Comparative analysis PC with other feature optimization approach

S. No Algorithm Drawback
1 Genetic algorithm Genetic Algorithm has higher-level complexity and it is not worth in our dataset that’s why we have used PC for faster and better execution it possesses built-in feature selection [34]
Genetic Algorithm requires a large dataset but our dataset is small for which we require a versatile and easy to implement PC technique [34]
2 Correlation threshold While selecting the correlation threshold manually is a very risky task, because it may drop the important features and useful information, for this in our dataset we have used the build-in feature selection technique PC. [34]
Redundant features may occur but using a PC can eliminate them. [34]

Table 2.

Comparative analysis SVM with other classification approach

S. No Algorithm Drawback
1 Decision tree classification This classification technique performed poorly on small datasets and in our proposed model we have worked on small datasets on which SVM is better and effective [35]
It is affected by the overfitting of datasets but SVM is free from the overfitting problem [35]
2 Random forest classification The random Forest Classification algorithm is also affected by the overfitting of datasets and SVM is not sensitive to overfitting [35]

Keeping in mind from the above limitations of different algorithms we have proposed the PC-SVM model suitable for a given dataset that has a higher rate of defect prediction.

The manuscript has organised as follows: the second section named “Literature Review” containing all the related work followed by the third section “Modelling” in which we have to describe data collection, model overview and evaluation criteria for the model. The fourth section, “Implementation”, is about the program and coding used to implement the proposed hybrid model. The fifth section “Result and Discussion” is containing the calculation and findings of the model followed by the conclusion as “Conclusion”.

Literature review

To sustain community and business activities from Information systems there must a need of software on a huge level, to develop such software, industries use new technologies, but they get minute considerable growth over a long time. Hence, as the demand is increasing automation process is also coming in trend with novel software development technologies that can overcome the issues of production.

In the current situation, people are using computer software, almost everything in the world like corporate sector, transportation and telecommunication, financial activities, banking system, educational institutes and even the individual activities of social elements through social networking is all depends on software system where the information is sharing [8].

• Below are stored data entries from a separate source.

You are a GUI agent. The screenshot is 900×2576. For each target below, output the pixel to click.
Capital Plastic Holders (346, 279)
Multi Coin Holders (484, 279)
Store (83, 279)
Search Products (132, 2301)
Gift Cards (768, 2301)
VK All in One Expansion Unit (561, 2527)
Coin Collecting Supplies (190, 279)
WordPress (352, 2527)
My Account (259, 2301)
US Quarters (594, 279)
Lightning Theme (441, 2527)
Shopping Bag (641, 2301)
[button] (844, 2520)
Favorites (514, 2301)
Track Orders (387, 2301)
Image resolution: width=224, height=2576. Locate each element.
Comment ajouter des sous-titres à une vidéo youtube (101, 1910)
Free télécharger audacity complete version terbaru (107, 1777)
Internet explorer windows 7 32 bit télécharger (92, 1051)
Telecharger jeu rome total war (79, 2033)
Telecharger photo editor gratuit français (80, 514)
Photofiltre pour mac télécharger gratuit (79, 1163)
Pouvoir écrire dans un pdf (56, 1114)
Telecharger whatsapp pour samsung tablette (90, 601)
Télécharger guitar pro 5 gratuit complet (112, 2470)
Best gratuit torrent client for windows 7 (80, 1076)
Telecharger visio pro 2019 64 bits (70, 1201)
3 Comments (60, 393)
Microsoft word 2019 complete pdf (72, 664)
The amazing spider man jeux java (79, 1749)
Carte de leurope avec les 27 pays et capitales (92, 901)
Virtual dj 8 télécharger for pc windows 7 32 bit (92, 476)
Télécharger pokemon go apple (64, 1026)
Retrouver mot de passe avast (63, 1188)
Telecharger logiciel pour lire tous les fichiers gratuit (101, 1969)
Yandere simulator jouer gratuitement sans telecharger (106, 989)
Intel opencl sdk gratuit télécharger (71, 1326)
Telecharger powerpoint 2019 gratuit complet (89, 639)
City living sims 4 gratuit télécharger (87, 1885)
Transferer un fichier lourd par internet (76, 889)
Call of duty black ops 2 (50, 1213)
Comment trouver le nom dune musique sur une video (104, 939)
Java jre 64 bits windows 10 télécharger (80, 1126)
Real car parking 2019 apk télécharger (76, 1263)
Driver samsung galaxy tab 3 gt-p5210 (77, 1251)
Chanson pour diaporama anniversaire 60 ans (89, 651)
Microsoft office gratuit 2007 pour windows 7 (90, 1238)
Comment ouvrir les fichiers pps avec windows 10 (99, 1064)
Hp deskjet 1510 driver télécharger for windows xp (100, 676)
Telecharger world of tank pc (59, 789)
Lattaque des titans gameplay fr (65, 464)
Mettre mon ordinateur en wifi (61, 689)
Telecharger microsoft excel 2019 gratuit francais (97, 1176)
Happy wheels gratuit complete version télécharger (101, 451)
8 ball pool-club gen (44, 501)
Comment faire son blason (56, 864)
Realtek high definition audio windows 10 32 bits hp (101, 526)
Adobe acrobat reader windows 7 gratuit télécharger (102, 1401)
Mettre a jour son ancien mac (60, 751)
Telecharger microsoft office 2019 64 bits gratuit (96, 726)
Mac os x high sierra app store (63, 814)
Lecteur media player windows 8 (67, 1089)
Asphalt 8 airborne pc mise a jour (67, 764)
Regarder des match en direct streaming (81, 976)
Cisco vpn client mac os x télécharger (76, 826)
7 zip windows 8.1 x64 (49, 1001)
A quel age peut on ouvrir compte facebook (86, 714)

In recent years, there was a vivid rise in the demand for the software system. After the 1990s the internet came into use for the general public [9] use of software systems before that were very limited like government offices, Finance Corporation and Telecommunication companies and which type of software system will use was also not know and now, from the last few decades, there is an enormous demand of software system they became an essential thing this transition is due to the development of high-quality software running on technically strong hardware machines. The alteration came with time in software development for smartphones i.e. mobile software [10].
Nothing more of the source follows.